Balo let’s go of her siblings immediately, turning to look at Zander and Ches. “What did you two do?” She hisses at them, but neither of them seemed keen either. Okay, so Ches hadn’t decided to do something like trying to repair family relationships, and while she feels guilty for even considering, for a moment, that Ches was capable of being so dumb. She knew that Ches didn’t always think through her plans to help, but she wouldn’t, not if she thought it’d hurt Balo.
“There’s a Father’s Day brunch, Balo. I didn’t do shit. Luxor sent out the invitation for me.” Zander groans, “but it’s going to be fine, because that means mom is coming too, which means he can’t really hurt her for talking to you right? There’s too many eyes. You can ask her all the questions you’ve been meaning to-”
“Yeah, Sherlock, until they go home.” Grace huffs, glancing over to Zander with a perplexed expression. “Did you even think before you opened your mouth?”
“She’s talking about leaving him, in case you didn’t get the memo, Grace. I know California is so great you can’t be bothered to pick up a phone call-”

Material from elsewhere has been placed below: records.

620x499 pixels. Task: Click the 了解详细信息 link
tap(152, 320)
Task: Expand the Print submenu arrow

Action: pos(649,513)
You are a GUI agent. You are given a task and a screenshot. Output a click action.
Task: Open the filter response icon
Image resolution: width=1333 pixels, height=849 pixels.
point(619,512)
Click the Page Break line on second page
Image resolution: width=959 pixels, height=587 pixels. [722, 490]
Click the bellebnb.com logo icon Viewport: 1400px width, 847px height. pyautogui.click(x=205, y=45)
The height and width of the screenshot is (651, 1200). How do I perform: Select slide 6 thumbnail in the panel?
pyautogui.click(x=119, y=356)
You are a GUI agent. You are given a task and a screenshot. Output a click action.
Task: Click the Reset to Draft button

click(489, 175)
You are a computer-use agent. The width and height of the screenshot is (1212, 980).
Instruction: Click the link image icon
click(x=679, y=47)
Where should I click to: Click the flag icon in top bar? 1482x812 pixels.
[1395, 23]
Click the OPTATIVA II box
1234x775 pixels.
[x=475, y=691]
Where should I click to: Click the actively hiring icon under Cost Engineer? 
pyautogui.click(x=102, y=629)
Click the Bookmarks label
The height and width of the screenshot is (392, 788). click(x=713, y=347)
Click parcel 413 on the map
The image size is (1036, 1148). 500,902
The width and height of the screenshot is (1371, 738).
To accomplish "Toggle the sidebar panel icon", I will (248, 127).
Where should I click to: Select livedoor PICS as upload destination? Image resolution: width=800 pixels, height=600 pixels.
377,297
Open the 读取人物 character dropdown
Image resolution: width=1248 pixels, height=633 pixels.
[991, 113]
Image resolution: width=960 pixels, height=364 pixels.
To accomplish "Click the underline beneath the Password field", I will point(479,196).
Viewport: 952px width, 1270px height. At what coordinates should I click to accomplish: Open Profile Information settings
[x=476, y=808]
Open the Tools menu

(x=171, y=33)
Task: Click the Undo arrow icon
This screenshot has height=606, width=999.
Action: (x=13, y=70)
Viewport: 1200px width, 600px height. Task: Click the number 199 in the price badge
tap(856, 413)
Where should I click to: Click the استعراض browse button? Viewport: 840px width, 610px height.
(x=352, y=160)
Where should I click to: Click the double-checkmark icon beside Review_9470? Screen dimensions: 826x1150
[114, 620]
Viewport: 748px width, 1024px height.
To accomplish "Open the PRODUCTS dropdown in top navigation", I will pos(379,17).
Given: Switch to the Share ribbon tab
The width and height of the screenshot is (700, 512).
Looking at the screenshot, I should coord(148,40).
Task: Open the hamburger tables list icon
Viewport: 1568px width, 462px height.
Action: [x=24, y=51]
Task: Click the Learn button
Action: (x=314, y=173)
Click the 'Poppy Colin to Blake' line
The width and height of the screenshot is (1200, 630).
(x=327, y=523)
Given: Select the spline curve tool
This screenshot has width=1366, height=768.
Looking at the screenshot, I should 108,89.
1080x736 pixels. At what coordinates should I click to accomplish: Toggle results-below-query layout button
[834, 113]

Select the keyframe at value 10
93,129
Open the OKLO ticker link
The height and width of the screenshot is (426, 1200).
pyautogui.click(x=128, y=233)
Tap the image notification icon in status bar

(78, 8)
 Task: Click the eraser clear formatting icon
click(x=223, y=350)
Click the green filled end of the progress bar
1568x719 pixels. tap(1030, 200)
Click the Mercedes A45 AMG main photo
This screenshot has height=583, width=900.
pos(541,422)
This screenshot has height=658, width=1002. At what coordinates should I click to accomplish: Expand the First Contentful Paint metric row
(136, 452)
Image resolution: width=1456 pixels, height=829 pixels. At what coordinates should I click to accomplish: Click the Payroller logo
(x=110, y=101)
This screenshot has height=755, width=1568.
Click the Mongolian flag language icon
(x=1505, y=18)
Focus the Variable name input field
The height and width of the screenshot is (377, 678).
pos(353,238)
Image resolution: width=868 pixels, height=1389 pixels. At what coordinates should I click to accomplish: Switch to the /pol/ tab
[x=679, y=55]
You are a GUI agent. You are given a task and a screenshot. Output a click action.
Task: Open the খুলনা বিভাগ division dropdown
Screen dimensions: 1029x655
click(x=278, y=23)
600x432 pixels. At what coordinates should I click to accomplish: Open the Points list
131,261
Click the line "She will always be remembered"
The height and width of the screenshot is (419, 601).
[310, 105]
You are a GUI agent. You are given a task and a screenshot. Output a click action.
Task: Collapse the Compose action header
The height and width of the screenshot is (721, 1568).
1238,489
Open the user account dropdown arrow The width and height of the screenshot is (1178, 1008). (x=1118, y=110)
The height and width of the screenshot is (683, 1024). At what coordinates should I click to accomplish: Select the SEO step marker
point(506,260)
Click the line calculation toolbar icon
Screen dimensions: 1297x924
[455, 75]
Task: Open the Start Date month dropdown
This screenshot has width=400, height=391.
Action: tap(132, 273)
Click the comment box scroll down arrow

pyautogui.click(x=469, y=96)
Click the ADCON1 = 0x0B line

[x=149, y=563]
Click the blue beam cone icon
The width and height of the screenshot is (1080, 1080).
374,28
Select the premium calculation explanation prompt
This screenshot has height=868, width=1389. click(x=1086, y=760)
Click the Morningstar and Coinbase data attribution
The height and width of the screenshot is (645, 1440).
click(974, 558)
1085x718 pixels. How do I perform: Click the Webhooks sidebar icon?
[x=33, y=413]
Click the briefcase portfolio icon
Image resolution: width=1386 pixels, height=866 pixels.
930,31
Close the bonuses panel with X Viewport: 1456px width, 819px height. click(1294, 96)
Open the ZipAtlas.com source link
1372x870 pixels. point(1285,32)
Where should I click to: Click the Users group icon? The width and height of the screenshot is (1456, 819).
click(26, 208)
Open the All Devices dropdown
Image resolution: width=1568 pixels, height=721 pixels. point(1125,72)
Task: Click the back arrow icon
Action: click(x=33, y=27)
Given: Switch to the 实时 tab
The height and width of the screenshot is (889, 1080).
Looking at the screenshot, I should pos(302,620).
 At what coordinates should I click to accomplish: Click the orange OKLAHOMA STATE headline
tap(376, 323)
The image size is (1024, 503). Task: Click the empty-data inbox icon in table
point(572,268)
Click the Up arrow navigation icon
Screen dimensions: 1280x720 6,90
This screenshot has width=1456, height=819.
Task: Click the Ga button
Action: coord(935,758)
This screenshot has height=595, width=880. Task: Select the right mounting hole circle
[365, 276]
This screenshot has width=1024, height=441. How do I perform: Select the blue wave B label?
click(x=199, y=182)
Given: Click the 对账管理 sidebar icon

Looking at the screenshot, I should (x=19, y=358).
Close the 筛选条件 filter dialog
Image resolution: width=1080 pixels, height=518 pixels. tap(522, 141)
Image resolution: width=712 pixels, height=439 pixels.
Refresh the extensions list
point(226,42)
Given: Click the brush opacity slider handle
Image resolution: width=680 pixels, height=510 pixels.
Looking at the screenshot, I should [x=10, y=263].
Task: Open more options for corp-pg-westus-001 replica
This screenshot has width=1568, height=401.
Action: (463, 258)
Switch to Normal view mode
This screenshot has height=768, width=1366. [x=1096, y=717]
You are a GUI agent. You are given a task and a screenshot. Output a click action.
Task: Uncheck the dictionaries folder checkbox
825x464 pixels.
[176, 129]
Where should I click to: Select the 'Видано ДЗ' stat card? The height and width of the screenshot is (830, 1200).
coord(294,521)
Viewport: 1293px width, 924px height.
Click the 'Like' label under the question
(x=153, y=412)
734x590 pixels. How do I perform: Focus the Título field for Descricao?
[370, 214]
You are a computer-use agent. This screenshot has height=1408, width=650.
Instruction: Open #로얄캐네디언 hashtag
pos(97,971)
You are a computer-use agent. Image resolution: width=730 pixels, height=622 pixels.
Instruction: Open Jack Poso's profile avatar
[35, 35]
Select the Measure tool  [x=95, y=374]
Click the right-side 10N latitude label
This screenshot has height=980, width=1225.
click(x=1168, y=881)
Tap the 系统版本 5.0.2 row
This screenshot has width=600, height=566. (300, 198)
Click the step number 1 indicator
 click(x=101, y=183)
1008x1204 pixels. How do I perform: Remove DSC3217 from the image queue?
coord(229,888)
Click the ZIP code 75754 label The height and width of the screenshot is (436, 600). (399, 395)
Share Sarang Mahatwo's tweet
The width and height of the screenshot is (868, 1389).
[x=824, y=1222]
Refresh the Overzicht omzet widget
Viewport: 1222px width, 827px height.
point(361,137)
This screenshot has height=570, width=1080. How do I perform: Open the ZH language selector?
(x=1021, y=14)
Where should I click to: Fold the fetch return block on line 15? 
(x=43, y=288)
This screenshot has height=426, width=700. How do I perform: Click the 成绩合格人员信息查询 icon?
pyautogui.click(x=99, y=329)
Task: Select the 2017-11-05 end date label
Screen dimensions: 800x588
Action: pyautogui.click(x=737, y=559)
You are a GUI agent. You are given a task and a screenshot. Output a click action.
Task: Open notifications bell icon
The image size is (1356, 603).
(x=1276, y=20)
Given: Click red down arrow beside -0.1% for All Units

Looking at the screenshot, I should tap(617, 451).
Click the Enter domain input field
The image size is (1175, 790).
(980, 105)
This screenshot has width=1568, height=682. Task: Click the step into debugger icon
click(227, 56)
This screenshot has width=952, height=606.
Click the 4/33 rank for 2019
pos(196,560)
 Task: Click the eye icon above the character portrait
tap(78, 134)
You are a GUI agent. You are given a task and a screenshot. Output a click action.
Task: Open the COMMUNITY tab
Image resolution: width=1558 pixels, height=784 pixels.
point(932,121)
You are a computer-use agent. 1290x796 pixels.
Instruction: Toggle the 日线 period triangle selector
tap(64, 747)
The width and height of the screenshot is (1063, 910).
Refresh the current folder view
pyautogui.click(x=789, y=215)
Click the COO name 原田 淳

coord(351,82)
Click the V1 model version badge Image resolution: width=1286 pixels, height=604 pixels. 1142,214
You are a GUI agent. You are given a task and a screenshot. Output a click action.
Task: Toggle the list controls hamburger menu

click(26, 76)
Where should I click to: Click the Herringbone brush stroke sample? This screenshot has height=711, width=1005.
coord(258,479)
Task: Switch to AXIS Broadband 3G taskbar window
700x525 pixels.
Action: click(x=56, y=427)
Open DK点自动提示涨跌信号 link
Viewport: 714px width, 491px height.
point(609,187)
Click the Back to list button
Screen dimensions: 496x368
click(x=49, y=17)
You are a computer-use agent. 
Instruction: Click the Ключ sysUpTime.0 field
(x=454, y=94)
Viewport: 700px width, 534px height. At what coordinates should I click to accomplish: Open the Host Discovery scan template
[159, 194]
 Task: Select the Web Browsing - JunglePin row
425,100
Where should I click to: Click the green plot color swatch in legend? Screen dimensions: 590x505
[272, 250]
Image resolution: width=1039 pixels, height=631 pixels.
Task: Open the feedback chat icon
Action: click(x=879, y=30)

“Enough.” Will interrupts the two, giving both Grace and Zander a look. “Mom has always done what she’s wanted to. If she’s decided to take a risk, it’s because she felt it was safe enough for all of us to take. She wouldn’t have helped Ches with my plane ticket if she didn’t want me here, I’m pretty certain Lance coming is the only thing she wasn’t counting on.” Wait, their mother had helped with getting Will here?
“The father day brunch invitations were already sent out, and Lance had told Zander he was coming, in my defense. This was all Mrs. Driskelll, I only provided the capital.” Ches defends herself before Balo can even glance at her. The redhead’s expression was too guilty, but Balo doesn’t have it in her to reassure her friend right now. It wasn’t like she could blame her for Lance showing up, not even if she had reached out to her mother before that point. He was like a ghost, he’d always come back to haunt her. She was the fool for thinking that she’d be free after he'd disowned her.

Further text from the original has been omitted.